#### WHAT IS BEING ASKED
List every person the article on coronavirus and the South African wine trade names.

#### READING PASSAGE
Coronavirus already hitting wine trade, warns industry body

(Source: Seeff)
(Source: Seeff)

Time will tell the full extent of the impact of seaports and land ports closures on South Africa's wine industry, but its already not looking good, according to Wines of South Africa.

Speaking to Fin24 by phone on Monday, spokesperson of WOSA Maryna Calow, who is in self-quarantine after travelling to Europe, said that the local wine industry was already taking a knock following the cancellation of an international trade show and the closure of China's ports.

WOSA represents about 550 local exporting wine producers.

According to Calow, the ratio of exports to local consumption is 50:50 but this could change due to the impact of coronavirus on trade.

President Cyril Ramaphosa on Sunday declared a national disaster due to the coronavirus outbreak. A travel ban has been instituted and 35 land ports and two sea ports will be closed with effect from Monday 16 March, 2020. These closures are not related to cargo, but apply to the movement of people. 

'Big blow'

However, there could still be delays in offloading cargo from active ports due to having less available labour, according to Tralac Trade Law Centre researcher Willemien Viljoen. This was seen when China restricted the movement of people, as there had been container ships waiting in harbours, delaying the delivery of goods. 

Calow told Fin24 that while the wine industry would only be able to tell the full implications of virus-related complications in the long run. However, she said, the short-term impact of some restrictions had already been felt.

"One thing we all know for sure is, as we speak, we were supposed to be in Germany for probably what is known as one of the biggest wine trade fairs … and that has been cancelled. That is already in itself a big blow for our industry because you lose an important platform for our producers to meet existing and potential, new buyers, agents and importers," she said.

Wine can't be sent out

Calow said that the closure of China's ports definitely weighed down on the export figures for January and February.

"We are quite sure that the rest of the world is to follow suit in terms of closing ports of entry. It will mean that our wine can't be sent out," she said. Calow expects the wine industry to be able to quantify the overall impact of this within the next three or four months.

"I suspect we will see a lot of orders being cancelled, due to the challenges and difficulties of getting products out of South Africa," she said.

#### RAW DATA

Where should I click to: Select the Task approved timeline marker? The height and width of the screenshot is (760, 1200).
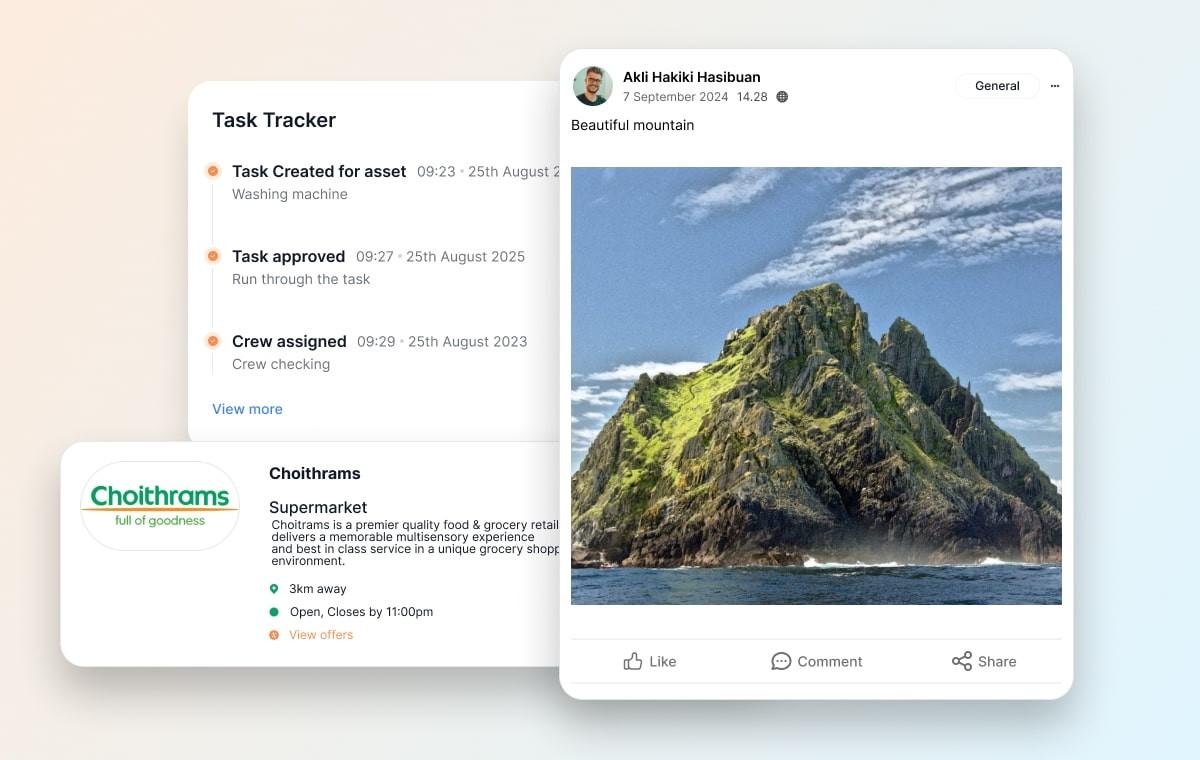(213, 256)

#### SOLUTION TO THIS EXERCISE
Maryna Calow, Cyril Ramaphosa, Willemien Viljoen